- WHAT TO PRODUCE
Each line below that carries the string "computer" must appear in the answer.

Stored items

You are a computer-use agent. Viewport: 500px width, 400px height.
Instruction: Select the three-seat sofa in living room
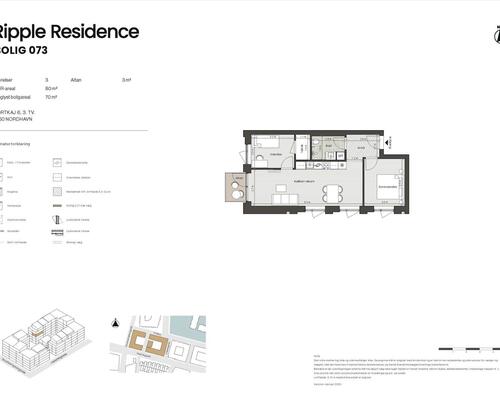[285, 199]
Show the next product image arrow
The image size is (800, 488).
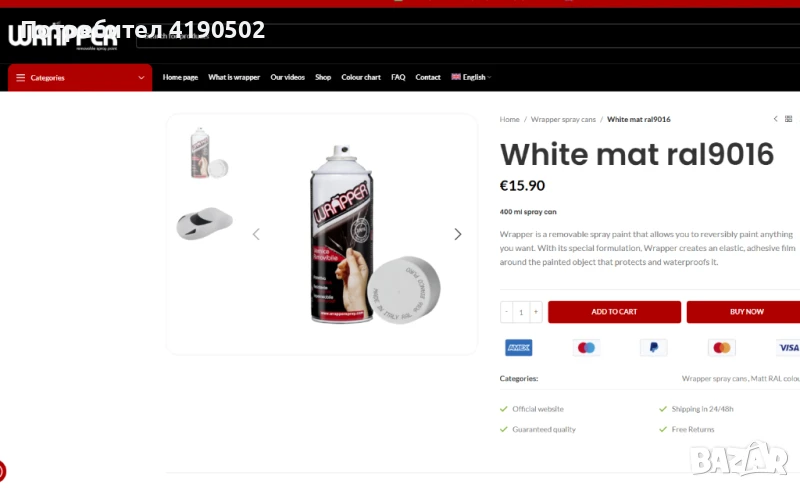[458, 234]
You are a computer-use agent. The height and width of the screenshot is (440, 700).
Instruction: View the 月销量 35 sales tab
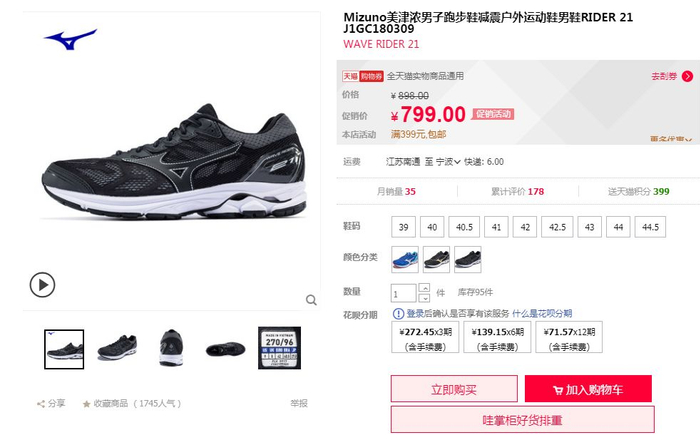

- EXERCISE RESULT
You are a computer-use agent. Viewport: 500px width, 400px height.
You are a computer-use agent. The height and width of the screenshot is (440, 700).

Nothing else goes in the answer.